День лисицы. От руки брата его | страница 7



Недаром эпизод его встречи с Вилановой, после неудачной попытки самоубийства, дан в гротескном ключе.

В молодом республиканце, живущем вдали от родины, в вынужденной эмиграции, работает, но словам Льюиса, «собственная пятая колонна». Он утратил не столько веру в то дело, которому призван служить, сколько желание рисковать собой и встать лицом к лицу с опасностью.

Молина берется за выполнение задания партии почти механически. Не будущее Испании и свобода ее народа волнуют его, а возможность найти и построить крошечное счастьице маленького человека. Старая и затертая мечта мещанина: личное маленькое благополучие, а в остальном — хоть потоп. В фигуре Молины нет ни унции героизма, и потому так гротескны его потуги на самоубийство, его цепляние за жизнь и весь эпизод встречи со старым Федерико.

«Я трус, — признается Виланове Молина. — Сегодня я уже один раз заставил себя принять смерть. Меня это сломило. Я опустошен. Сейчас это в тысячу раз труднее».

Совсем другим и по-другому нарисован старый Виланова, случайно сыгравший решающую роль в спасении Молины.

Если в обрисовке Молины прорывается презрение автора к его слабодушию, то в обрисовке образа дона Федерико Вилановы юмор переплетен со сдержанной грустью и в конце начинает превалировать подчеркнутый лиризм.

Поначалу дон Федерико воспринимается только как старый чудак, его главным занятием кажется забота о своем здоровье и поддержании «чести дома», полуразрушенного обиталища старинных традиций, где предки Вилановы прожили три столетия своего медленного упадка. Забавное, чудаковатое постепенно начинает переплетаться с печальным. Типичный идальго XX века, разорившийся и обреченный, дон Федерико воспринимается как человек, объективно потерявший уже все, кроме воспитанной в нем поколениями гордости и собственного достоинства. Независимость и уважение к самому себе характеризуют Виланову и в его взаимоотношениях с местными властями, в том отпоре, который он дает Валсу, «рыцарю черного рынка», скупающему земли в районе Торре-дель-Мар. При всех его чудачествах, Виланова в конце книги выступает перед читателем как человек большого мужества и большой внутренней цельности. Он объективно встает в один ряд с борцами Сопротивления — рыбаками Франсиско и Симоном.

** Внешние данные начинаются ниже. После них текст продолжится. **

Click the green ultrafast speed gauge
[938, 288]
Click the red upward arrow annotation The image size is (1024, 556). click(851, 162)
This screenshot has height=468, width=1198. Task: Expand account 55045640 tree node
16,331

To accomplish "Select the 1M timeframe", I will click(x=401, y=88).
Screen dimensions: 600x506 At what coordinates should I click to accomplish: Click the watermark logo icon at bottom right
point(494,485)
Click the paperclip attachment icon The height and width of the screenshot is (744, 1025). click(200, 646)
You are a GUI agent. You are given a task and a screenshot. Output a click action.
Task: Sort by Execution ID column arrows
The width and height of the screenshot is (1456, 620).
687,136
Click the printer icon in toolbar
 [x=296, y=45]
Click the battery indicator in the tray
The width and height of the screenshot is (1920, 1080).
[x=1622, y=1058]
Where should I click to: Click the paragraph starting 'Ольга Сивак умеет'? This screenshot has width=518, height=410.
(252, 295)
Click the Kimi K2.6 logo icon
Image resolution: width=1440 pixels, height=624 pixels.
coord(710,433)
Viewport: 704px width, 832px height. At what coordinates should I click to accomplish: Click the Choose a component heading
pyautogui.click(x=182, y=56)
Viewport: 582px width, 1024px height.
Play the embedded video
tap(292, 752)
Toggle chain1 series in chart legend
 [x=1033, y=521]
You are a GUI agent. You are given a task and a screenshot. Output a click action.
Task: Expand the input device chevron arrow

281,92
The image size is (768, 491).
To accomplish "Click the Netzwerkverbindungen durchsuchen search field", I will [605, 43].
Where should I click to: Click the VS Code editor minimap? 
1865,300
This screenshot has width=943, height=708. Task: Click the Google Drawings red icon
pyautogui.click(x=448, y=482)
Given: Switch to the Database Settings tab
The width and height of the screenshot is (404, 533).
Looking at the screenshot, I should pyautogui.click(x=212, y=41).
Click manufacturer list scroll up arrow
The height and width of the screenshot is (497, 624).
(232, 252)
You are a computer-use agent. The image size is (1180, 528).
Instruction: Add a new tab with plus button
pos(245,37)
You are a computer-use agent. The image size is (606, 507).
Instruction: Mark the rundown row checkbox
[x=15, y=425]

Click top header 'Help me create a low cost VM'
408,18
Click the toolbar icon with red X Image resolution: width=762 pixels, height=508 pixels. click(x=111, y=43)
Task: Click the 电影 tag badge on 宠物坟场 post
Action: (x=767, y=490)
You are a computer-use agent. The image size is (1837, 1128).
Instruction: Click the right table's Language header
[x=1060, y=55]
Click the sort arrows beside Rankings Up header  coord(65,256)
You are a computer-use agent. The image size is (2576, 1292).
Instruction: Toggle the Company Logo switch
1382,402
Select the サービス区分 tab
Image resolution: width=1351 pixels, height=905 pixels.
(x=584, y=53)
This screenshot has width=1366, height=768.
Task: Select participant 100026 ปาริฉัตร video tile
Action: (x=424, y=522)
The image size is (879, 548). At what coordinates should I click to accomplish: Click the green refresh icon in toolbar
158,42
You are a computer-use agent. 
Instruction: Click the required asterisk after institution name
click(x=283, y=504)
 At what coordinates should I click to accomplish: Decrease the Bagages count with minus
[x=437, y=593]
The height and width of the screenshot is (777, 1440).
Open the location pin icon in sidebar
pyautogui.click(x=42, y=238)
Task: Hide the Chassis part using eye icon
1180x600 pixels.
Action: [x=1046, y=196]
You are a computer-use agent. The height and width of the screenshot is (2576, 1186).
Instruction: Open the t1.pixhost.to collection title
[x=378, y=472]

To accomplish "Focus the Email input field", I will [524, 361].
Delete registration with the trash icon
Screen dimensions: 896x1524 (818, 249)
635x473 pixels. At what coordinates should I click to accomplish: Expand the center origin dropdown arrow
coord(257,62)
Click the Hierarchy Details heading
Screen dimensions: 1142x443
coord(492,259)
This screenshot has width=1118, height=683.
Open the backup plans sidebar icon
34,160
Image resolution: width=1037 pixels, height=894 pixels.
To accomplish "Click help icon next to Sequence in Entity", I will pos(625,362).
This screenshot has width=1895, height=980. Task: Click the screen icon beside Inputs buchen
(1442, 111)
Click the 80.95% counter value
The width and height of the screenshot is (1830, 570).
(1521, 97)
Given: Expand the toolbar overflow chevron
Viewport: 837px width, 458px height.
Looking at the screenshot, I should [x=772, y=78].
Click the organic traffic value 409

Язык Льюиса в «Дне лисицы» такой же сдержанный и строго отработанный, как и вся манера его письма. Только изредка Льюис позволяет себе образные сравнения, причем все они поразительно свежи и смелы в своей непредвиденности. Именно в силу своей непредвиденности — порой даже парадоксальной — образные находки Льюиса остаются в памяти как яркое зрительное впечатление. Так, море, утром еще спокойное и белесое, словно таит «жар расплавленного металла». Плескаясь в далеких гротах, «тихонько покашливает вода». Говоря о Марте — матери Косты, — Льюис мимоходом набрасывает ее портрет: «Годы стерли черты ее лица тысячью нанесенных на него крест-накрест ударов».